▶ _Given problem_
Find every line in the listing below that contains the word "yellow". Copy each of those lines.

+-------+

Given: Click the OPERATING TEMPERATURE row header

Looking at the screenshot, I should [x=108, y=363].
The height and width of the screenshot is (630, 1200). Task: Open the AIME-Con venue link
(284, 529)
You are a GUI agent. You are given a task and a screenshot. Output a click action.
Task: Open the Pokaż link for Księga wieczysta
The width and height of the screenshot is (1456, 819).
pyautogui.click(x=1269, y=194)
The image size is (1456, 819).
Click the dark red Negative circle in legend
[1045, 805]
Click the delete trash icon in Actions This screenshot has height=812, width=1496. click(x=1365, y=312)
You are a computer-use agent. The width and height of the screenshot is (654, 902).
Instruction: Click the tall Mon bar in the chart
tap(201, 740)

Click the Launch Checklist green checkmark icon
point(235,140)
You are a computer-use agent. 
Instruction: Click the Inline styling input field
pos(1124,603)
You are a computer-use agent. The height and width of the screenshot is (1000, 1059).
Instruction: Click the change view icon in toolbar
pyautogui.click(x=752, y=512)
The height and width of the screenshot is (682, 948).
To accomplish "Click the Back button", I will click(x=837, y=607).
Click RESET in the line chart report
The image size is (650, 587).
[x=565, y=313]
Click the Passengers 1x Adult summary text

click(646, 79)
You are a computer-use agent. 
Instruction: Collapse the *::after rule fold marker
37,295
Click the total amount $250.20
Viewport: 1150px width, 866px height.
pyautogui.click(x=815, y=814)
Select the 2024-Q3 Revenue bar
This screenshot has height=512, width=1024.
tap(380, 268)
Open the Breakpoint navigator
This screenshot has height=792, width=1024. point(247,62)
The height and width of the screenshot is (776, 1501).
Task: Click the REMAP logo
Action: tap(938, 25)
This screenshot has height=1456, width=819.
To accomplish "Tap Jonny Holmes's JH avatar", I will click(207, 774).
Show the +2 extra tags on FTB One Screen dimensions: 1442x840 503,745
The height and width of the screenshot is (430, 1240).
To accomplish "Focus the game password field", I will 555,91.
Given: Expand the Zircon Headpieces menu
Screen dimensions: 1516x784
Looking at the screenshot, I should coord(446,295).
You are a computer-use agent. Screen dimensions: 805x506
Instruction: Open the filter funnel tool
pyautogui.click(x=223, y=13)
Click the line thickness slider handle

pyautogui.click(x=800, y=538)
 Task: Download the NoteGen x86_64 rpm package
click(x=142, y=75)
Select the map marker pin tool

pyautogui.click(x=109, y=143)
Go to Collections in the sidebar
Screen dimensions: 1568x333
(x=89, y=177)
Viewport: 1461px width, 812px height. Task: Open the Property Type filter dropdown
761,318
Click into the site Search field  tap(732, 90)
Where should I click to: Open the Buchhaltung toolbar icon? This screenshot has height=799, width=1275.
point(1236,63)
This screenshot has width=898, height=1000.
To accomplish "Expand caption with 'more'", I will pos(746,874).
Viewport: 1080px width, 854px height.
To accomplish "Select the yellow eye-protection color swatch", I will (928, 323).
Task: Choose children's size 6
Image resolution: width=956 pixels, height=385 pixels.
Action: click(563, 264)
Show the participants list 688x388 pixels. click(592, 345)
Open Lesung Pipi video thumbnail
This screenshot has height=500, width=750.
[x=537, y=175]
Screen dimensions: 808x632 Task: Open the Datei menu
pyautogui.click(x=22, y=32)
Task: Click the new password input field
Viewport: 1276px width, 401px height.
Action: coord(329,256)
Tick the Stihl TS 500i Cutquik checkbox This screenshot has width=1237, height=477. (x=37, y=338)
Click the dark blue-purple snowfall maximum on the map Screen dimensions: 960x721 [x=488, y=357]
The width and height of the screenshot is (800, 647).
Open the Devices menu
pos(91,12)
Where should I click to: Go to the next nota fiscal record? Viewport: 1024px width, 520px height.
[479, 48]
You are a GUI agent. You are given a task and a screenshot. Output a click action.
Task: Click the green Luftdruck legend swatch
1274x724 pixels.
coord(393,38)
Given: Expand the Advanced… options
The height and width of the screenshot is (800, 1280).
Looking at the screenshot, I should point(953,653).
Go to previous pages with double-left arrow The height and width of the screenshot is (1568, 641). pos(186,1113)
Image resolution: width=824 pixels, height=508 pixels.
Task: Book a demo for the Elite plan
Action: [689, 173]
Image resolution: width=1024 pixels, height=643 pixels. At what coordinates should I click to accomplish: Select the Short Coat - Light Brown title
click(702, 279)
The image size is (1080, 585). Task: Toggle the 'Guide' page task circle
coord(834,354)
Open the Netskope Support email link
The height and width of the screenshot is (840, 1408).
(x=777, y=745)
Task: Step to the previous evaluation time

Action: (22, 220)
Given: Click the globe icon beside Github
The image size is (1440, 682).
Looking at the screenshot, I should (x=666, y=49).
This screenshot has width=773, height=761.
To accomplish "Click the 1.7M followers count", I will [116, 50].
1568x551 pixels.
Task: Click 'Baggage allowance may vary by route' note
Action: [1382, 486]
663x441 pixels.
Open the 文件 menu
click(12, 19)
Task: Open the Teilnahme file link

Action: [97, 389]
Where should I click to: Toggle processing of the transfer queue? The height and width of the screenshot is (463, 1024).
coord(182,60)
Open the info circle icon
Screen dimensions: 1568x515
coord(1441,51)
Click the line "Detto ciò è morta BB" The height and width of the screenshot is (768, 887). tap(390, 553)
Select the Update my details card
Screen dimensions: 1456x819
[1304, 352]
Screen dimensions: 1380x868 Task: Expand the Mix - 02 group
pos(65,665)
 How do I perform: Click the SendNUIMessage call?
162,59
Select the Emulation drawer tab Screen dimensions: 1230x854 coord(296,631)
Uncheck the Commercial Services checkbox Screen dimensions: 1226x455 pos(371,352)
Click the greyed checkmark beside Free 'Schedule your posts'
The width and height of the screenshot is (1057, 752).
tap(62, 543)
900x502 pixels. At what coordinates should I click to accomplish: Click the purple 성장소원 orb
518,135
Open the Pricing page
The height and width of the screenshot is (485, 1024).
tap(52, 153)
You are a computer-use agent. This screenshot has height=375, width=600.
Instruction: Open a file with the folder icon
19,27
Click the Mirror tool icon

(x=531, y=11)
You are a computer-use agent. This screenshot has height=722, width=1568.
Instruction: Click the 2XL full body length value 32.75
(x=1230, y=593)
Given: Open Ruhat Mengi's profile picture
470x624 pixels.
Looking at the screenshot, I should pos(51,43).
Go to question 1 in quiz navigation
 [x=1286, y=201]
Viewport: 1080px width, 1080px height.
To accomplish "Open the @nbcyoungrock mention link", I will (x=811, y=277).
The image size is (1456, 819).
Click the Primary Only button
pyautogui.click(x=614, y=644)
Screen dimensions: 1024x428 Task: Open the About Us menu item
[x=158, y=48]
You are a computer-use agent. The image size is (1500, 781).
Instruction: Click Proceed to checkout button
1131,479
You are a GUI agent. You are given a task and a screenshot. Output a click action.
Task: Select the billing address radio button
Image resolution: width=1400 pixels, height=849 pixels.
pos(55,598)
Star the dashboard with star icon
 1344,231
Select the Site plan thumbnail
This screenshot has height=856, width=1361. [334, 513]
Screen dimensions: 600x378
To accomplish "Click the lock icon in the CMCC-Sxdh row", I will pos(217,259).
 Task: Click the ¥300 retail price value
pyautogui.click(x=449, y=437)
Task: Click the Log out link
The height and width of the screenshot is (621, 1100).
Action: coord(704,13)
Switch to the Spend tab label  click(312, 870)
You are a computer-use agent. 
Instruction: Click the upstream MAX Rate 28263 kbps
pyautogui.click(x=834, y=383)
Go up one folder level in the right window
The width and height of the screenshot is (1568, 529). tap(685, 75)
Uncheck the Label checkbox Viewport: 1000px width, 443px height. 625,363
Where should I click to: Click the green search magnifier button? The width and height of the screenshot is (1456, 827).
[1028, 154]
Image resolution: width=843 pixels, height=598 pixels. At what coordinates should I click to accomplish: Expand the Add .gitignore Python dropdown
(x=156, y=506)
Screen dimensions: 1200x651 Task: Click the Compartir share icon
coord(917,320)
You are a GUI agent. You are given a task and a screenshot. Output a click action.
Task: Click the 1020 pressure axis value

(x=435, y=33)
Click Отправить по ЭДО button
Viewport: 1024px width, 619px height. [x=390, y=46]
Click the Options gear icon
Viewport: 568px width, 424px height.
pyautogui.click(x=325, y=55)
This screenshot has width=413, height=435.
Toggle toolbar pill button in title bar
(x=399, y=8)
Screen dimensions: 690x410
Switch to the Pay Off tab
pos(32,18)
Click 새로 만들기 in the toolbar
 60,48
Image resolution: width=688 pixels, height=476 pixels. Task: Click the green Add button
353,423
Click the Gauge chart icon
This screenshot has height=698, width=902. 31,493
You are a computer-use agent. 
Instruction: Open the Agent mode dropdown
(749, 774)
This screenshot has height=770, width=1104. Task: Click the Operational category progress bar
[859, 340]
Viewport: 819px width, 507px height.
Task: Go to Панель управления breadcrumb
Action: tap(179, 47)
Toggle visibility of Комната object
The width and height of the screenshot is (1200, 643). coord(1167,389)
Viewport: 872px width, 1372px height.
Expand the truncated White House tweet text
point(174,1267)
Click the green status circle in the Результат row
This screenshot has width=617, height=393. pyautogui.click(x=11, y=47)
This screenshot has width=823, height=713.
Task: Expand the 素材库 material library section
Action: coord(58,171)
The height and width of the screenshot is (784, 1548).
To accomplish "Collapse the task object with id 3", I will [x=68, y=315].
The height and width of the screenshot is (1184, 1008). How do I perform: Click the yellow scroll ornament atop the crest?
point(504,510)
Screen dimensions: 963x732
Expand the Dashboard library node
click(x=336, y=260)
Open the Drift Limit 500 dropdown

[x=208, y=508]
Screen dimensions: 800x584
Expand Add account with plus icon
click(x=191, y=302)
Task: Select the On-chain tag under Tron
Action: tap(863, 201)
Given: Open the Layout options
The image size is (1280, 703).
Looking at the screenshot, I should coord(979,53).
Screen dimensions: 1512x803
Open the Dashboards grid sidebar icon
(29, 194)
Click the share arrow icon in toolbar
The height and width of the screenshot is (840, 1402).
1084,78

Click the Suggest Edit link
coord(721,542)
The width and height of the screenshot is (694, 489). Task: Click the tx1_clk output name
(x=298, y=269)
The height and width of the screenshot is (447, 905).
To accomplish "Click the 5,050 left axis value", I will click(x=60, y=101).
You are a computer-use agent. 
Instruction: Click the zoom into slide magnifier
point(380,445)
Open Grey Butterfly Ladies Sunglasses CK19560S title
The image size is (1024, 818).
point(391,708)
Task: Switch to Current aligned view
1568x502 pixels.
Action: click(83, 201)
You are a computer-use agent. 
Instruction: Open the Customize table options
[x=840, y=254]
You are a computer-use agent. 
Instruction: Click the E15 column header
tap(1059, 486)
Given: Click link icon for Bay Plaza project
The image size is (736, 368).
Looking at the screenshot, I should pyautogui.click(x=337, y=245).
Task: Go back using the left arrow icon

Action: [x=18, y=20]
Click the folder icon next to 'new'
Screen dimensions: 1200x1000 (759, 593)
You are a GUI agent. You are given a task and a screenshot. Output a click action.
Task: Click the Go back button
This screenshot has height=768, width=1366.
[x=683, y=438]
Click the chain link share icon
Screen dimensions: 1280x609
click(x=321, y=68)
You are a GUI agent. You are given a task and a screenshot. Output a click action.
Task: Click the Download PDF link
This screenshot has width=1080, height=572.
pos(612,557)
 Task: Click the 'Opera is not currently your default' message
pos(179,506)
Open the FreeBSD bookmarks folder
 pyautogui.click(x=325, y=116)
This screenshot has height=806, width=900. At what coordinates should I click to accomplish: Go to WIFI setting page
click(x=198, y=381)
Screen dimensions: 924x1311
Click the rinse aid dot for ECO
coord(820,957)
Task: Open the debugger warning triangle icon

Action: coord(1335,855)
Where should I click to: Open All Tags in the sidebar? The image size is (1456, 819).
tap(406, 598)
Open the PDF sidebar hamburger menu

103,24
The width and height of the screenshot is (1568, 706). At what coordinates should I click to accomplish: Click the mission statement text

+-------+

▶ _Solution for this problem_
To accomplish "Select the yellow eye-protection color swatch", I will (928, 323).
The height and width of the screenshot is (1184, 1008). How do I perform: Click the yellow scroll ornament atop the crest?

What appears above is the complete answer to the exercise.